**WHAT IS ASKED**: Copy the lines of the data below word for word, beginning at the line that contains "Where should I click to: Click the" and continuing through the end of the data. Omit the pictures from your copy.

**TASK DATA**:
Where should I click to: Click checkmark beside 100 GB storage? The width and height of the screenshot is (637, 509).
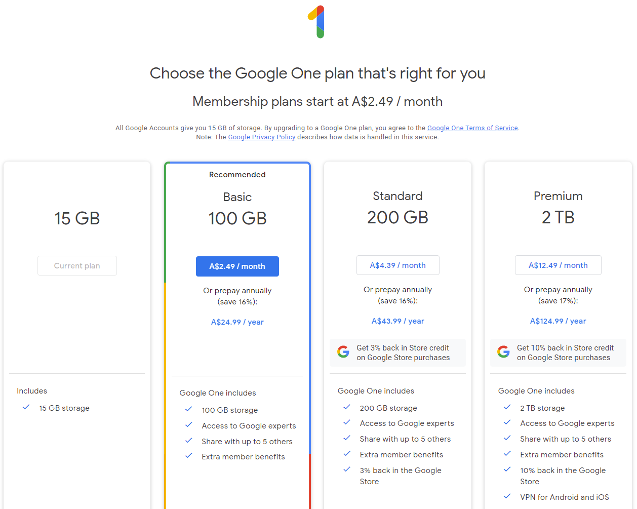tap(189, 409)
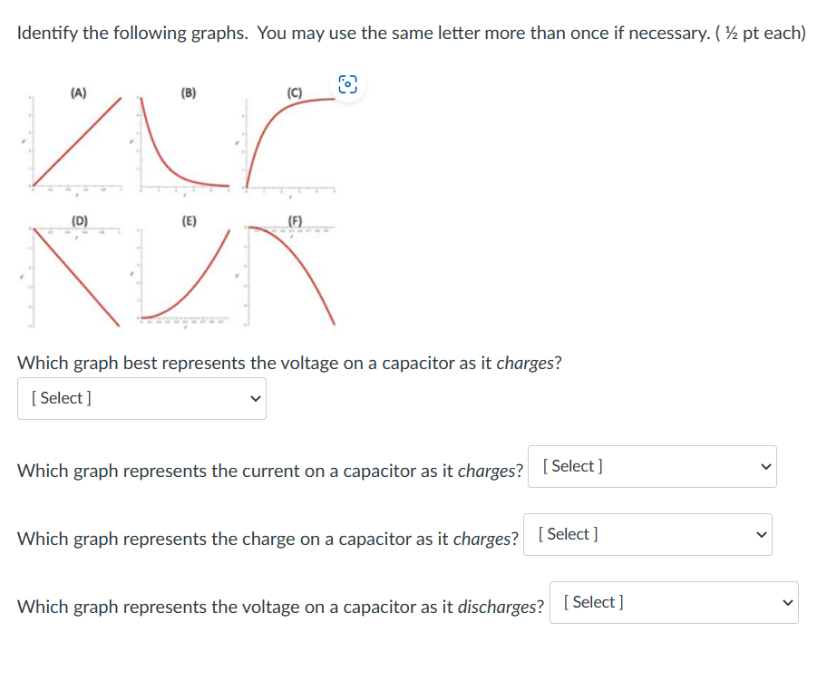Click the (E) graph label

[189, 220]
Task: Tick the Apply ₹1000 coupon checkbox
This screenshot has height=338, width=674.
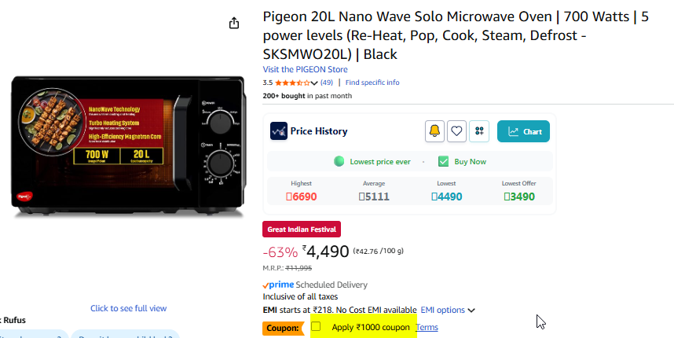Action: [x=316, y=326]
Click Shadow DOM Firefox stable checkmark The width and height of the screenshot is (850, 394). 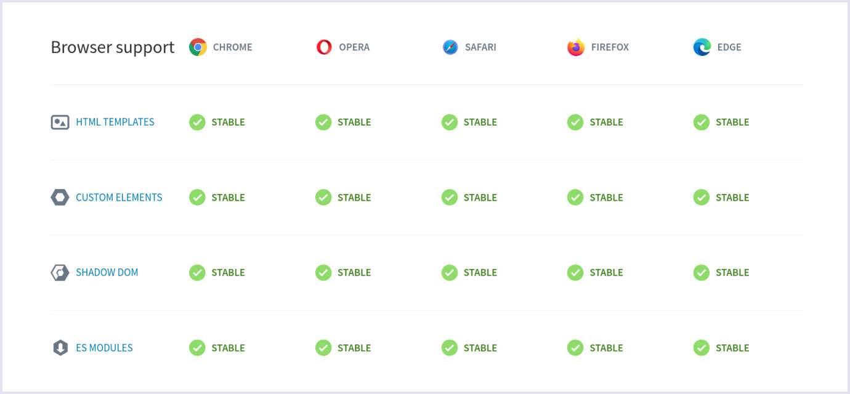point(575,272)
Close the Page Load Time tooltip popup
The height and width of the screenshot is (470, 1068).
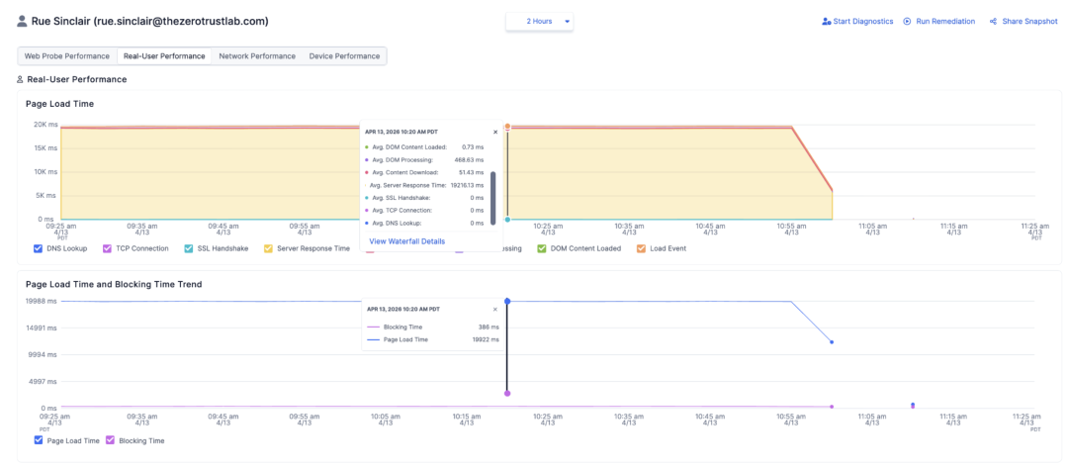[495, 131]
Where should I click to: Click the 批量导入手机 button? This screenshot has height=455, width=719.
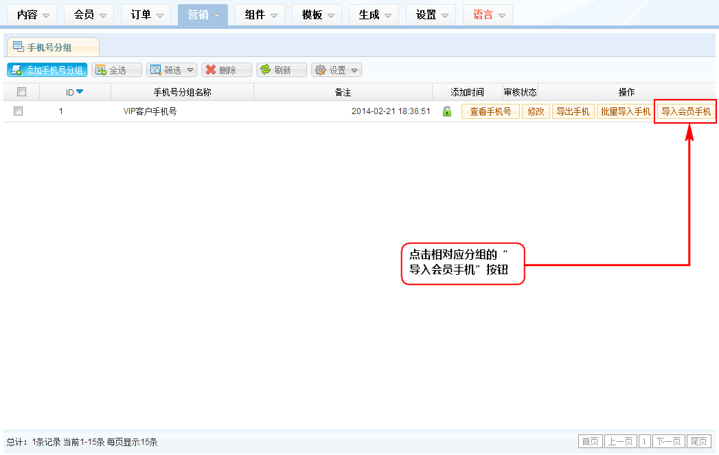tap(625, 111)
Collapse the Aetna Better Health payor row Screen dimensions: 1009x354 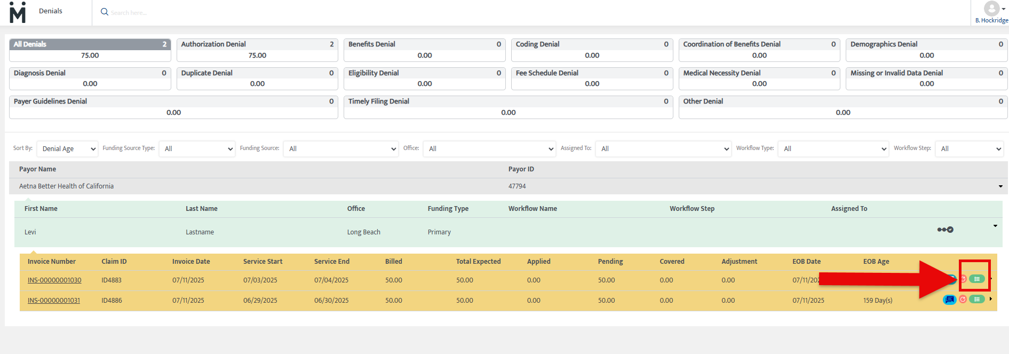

**EXERCISE RESULT**:
Where should I click to: Click the 批量导入手机 button? This screenshot has height=455, width=719.
tap(625, 111)
Collapse the Aetna Better Health payor row Screen dimensions: 1009x354 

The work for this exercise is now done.